**The request:** Can you rewrite the listing from its first line through the line containing "Jump to July", keeping the requests, and scale each coordinate in the answers by 2.15, rounding to whole numbers with halves going up? Leave every other number as it stands.
------------------------------------------------------------------------
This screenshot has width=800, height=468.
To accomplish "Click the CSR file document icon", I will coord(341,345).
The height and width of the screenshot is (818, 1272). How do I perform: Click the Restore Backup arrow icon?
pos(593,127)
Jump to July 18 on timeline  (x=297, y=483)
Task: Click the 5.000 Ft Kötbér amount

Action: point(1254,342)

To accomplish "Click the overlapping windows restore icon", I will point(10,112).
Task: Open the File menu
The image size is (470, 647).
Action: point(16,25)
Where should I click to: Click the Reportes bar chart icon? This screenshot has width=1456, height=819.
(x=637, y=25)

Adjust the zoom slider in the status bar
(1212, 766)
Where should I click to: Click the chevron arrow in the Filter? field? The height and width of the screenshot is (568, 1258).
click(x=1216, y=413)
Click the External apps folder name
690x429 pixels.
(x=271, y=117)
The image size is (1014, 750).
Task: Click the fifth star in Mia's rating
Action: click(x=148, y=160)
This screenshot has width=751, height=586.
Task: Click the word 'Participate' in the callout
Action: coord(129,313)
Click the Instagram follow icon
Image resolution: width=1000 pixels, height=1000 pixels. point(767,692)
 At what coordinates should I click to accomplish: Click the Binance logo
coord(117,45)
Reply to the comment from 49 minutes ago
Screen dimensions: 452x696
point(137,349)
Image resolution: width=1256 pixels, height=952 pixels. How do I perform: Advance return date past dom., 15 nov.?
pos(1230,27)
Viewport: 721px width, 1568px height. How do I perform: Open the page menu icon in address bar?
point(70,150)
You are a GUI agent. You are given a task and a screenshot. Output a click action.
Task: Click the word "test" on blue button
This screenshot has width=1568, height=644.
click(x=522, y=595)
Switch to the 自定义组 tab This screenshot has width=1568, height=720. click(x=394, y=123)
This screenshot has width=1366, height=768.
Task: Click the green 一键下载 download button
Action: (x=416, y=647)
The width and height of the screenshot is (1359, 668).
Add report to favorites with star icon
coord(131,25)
------------------------------------------------------------------------
**Output for this task:**
This screenshot has width=800, height=468.
To accomplish "Click the CSR file document icon", I will coord(733,742).
The height and width of the screenshot is (818, 1272). How do I perform: Click the Restore Backup arrow icon?
pos(1275,273)
Jump to July 18 on timeline  (x=639, y=1038)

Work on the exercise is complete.